The KSE-100 was weak, according to market experts, because of ongoing political unrest and limited foreign exchange reserves. They said that there was perhaps too much noise in politics and with the threatened dissolution of two provincial assemblies.
They stated that until there was clarification investor mood was anticipated to remain negative and trading activity to be light and the downturn in the stock market was also a result of political unrest, they said.

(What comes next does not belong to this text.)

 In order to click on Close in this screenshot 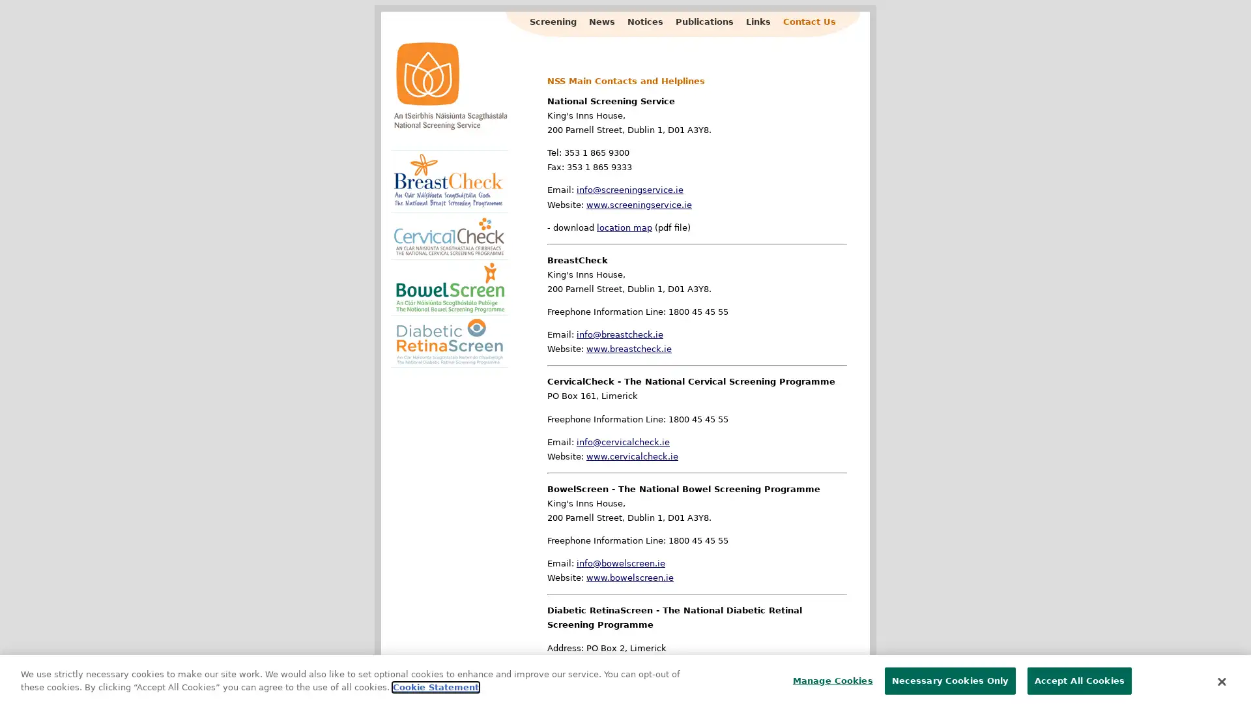, I will do `click(1221, 675)`. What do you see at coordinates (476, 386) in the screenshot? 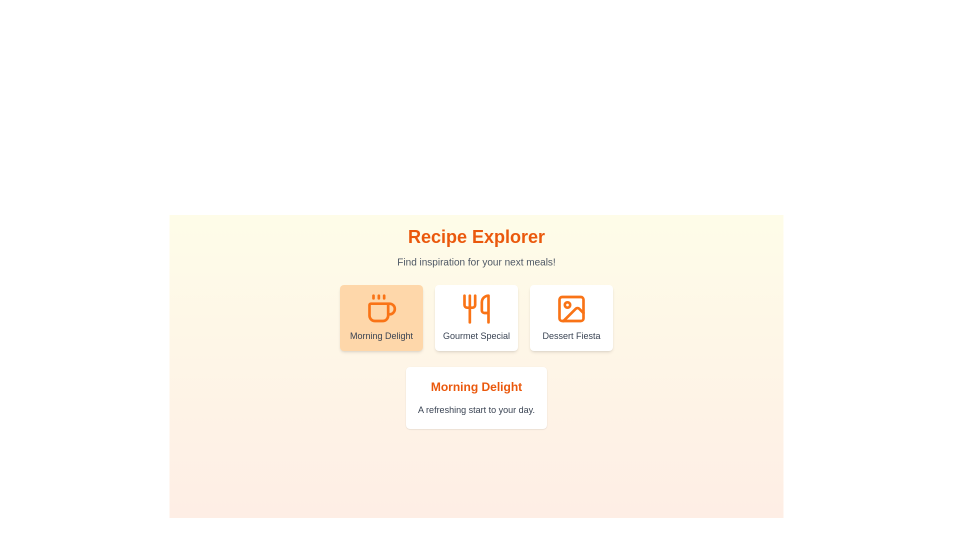
I see `the central text label that serves as a title or heading, positioned above the text 'A refreshing start to your day.'` at bounding box center [476, 386]. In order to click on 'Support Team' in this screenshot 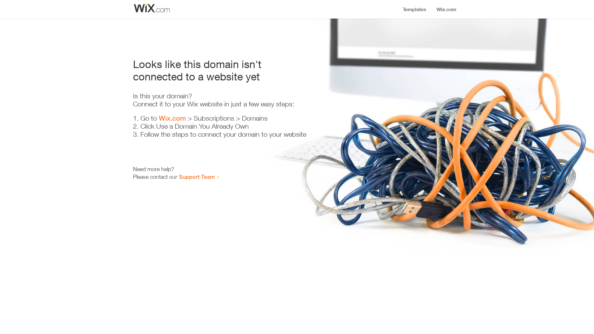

A huge political crisis would be created if two provincial assemblies were dissolved as the economic fundamentals have been weak and the shortage of dollars persisted.
PTI Chairman Imran Khan announced on Saturday that the administrations of his party in Punjab and Khyber Pakhtunkhwa will dissolve their legislatures on December 23 to allow for new elections. He had stated in a video speech with the chief ministers of Punjab and KP, Pervez Elahi and Mahmood Khan, that the Constitution did not permit elections to be postponed for more than 90 days following the dissolution of a legislature.
Leaders of the PML-N and PPP, the two main constituents of the current Pakistan Democratic Movement administration, strongly opposed the decision to dissolve legislatures. In a later statement the PML-N had stated that it was prepared to run in elections should the PTI decide to forward with its plan to dissolve the two legislatures.
IMF staff and the government have also been in remote negotiations to disburse $1.18 billion as part of the ninth review of a $7 billion programme. The meetings which were initially scheduled for the final week of October were moved to November 3 and then continued to experience delays due to discrepancies in the two parties’ estimations.
The State Bank of Pakistan’s foreign exchange reserves, on the other hand, are in grave condition after falling by $11 billion in a single year. The central bank’s reserves were $17.686 billion in December 2021; as of December 9, they were $6.7 billion.